逆に底屈時は、距腿関節の骨性の安定度が低くなり、内反ストレスが強く加わると外側の靭帯を損傷します。
なかでも前距腓靭帯の損傷頻度が高いです。
参考文献:筋骨格系のキネシオロジー
足関節捻挫についてはこちらをご覧ください。
【初回足関節捻挫とアスリハについて】歩行と姿勢の分析を活用した治療家のための専門サイト【医療従事者運営】 (arch-seminar.com)
足関節捻挫は、日常生活や運動中に最も多い外傷なので、臨床で関わることが多い事と思います。
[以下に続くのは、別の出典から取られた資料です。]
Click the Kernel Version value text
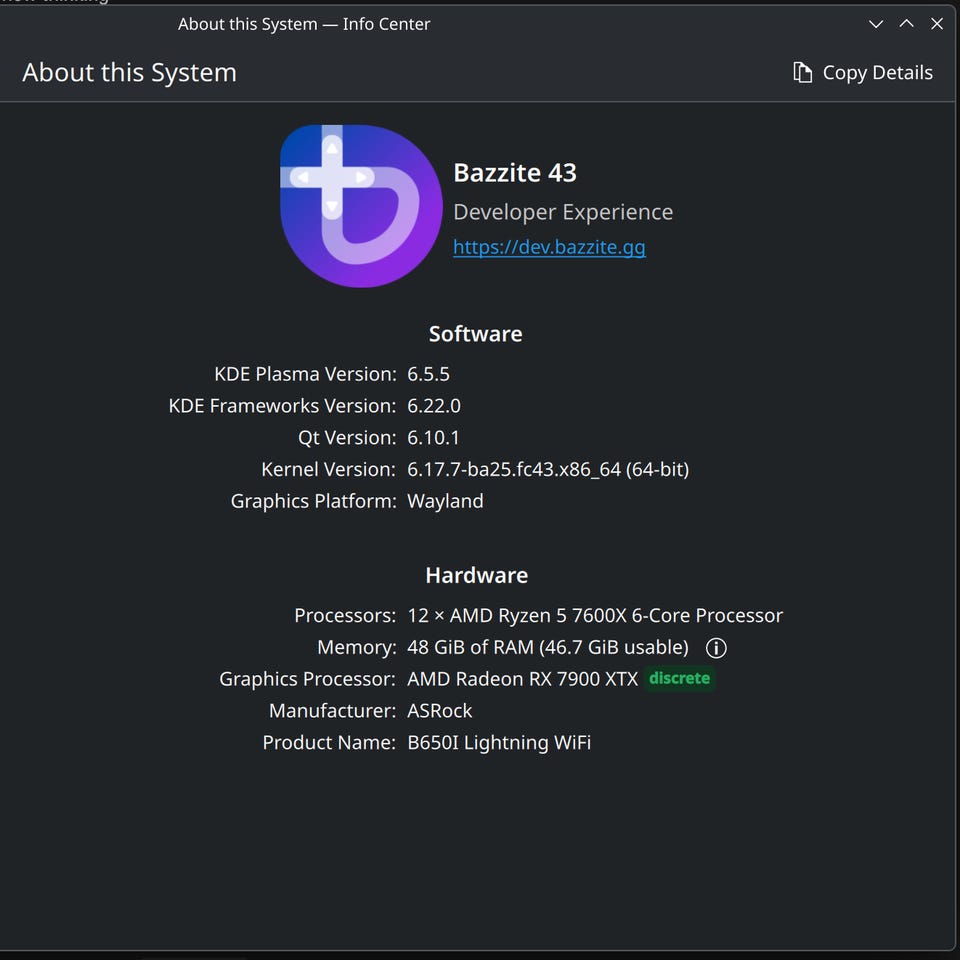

そんな足関節捻挫後に足関節のつまり感や足関節背屈制限を経験したことは多いのではないでしょうか。
それはなぜ起きるのでしょうか。
①固定や運動制限による下腿三頭筋の柔軟性低下
②遠位脛腓関節可動性低下(背屈時、腓骨は挙上、回旋をします。)
③捻挫の外力や前距腓靱帯の損傷で距骨が前外方に偏位しやすくなり、距腿関節の軸があわず、転がりと滑りがスムーズに行われない
このようなことが原因です。
では、足関節の転がりと滑りが正しく行われないことにより足関節背屈制限が出る原因を探っていきます。
参考文献:筋骨格系のキネシオロジー
ご存知の方もいらっしゃるかと思いますが、凹凸の法則について説明します。
関節が動く場合に、その動く関節面が凹面であるか凸面であるかにより関節の動きに一定の法則があります。
凸面が動く場合:転がりと滑りが対側におきる
凹面が動く場合:転がりと滑りが同側におきる
転がりと滑りについてはこちらをご覧ください。
【関節包内運動『凹凸の法則』についての考察】| 歩行と姿勢の分析を活用した治療家のための専門サイト【医療従事者運営】 (arch-seminar.com)
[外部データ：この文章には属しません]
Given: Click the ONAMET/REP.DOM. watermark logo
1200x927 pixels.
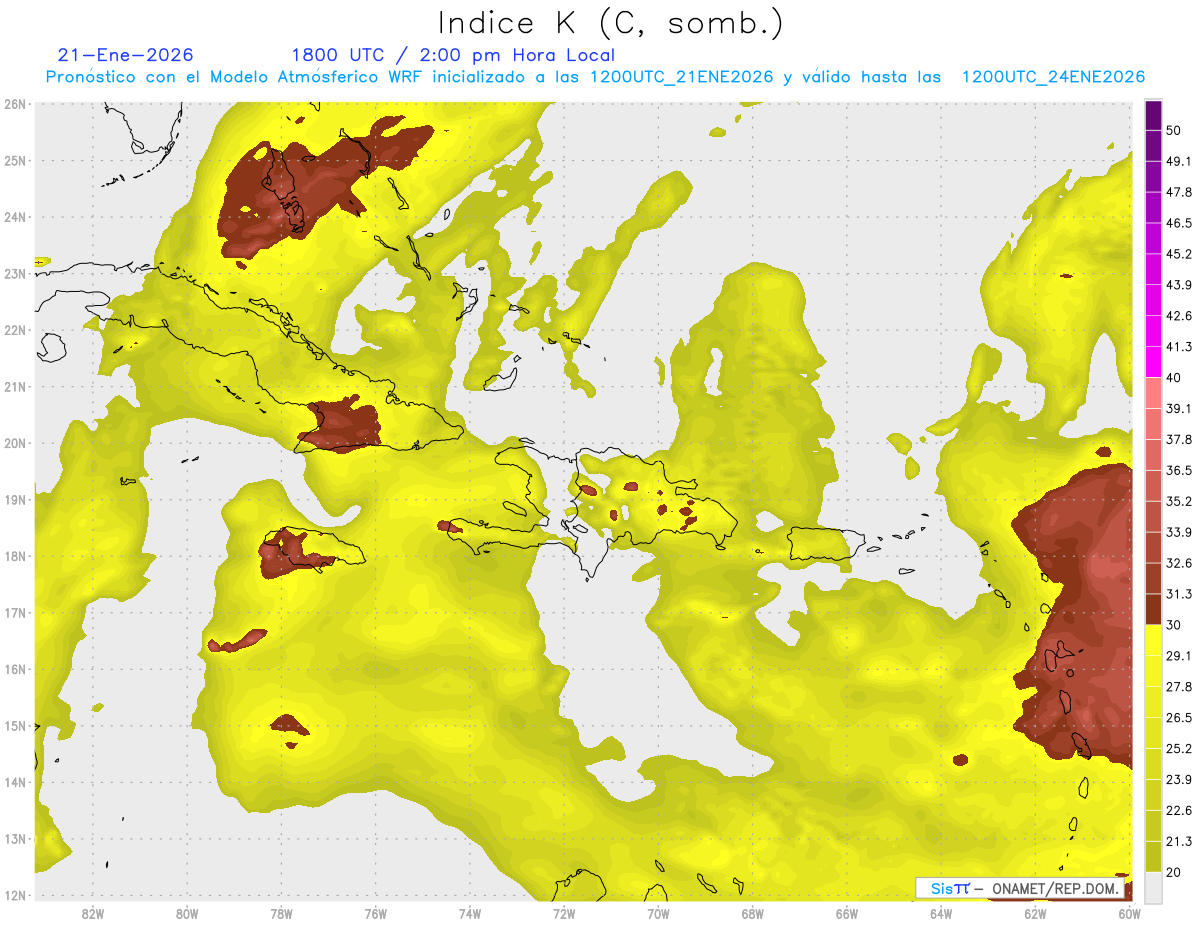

これをイメージして、O K C(非荷重位)の足関節で考えます。
非荷重位では、距骨は大きく動かず踵骨の動きに伴い動きます。
下腿遠位 【距腿関節関節面】(凹側)【距骨】(凸側)では、凹側の下腿が固定され、凸側の距骨が動きます。
凸側が動く場合は、転がりと滑りは対側におこるので、足関節背屈時、距骨が前方に転がり後方に滑ります。
では、CKC(荷重位)ではどうなるでしょう。
距骨の回旋(外旋・内旋)により、脛骨の回旋が伴います。
荷重位では、これは絶対になります。
【荷重位のST関節の動き】
回内:踵骨の回内、距骨の底屈・内旋 ― 下腿の内旋
回外:踵骨の回外、距骨の背屈・外旋 ― 下腿の外旋
ST関節の動きについてはこちらをご覧ください。
距骨下関節の回内は踵骨回内、距骨内旋・底屈l歩行と姿勢の分析を活用した治療家のための専門サイト【医療従事者運営】 (arch-seminar.com)
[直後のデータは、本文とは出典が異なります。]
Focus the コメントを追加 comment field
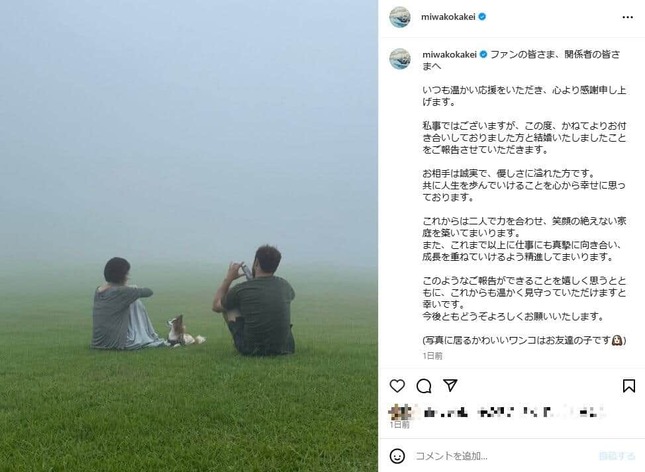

距骨下関節の回外は踵骨回外、距骨外旋・背屈l歩行と姿勢の分析を活用した治療家のための専門サイト【医療従事者運営】 (arch-seminar.com)
運動連鎖で考えると
・ST関節ー回外
・下腿ー外旋
・大腿ー外旋
・股関節ー外旋
・骨盤ー後傾
このようになります。
では、なぜ足関節捻挫後はスムーズな背屈ができないのでしょう。
内反捻挫により距骨が前外方に突出し、足関節背屈時、距腿関節の軸があわず距骨の後方への滑りを妨げます。
正常な歩行では、MSt時ST関節は回内し距骨は内旋、底屈して下腿は前傾します。
しかし、足関節捻挫を繰り返すことによりST関節は回外位になります。
(ST関節が回内位、つまり扁平足になってしまう場合もあります)
そして、距骨は外旋、背屈するので下腿は距骨の動きに伴い後傾します。
これにより足関節背屈制限が出てしまうのです。
次に、足関節の背屈制限と膝の痛みがどのような関係があるかみていきましょう。
患者さんの主訴は、階段の上りの際急に膝の内側半月板のやや内側あたりに痛みが出て踏ん張ることができませんでした。
患者さんのアライメントは大腿は内旋、下腿は外旋、そして相対的に下腿に対して大腿はより内旋していました。
大腿と下腿の軸をあわせるアプローチを行いましたが、階段の上りで踏ん張ることができない状態が続いていました。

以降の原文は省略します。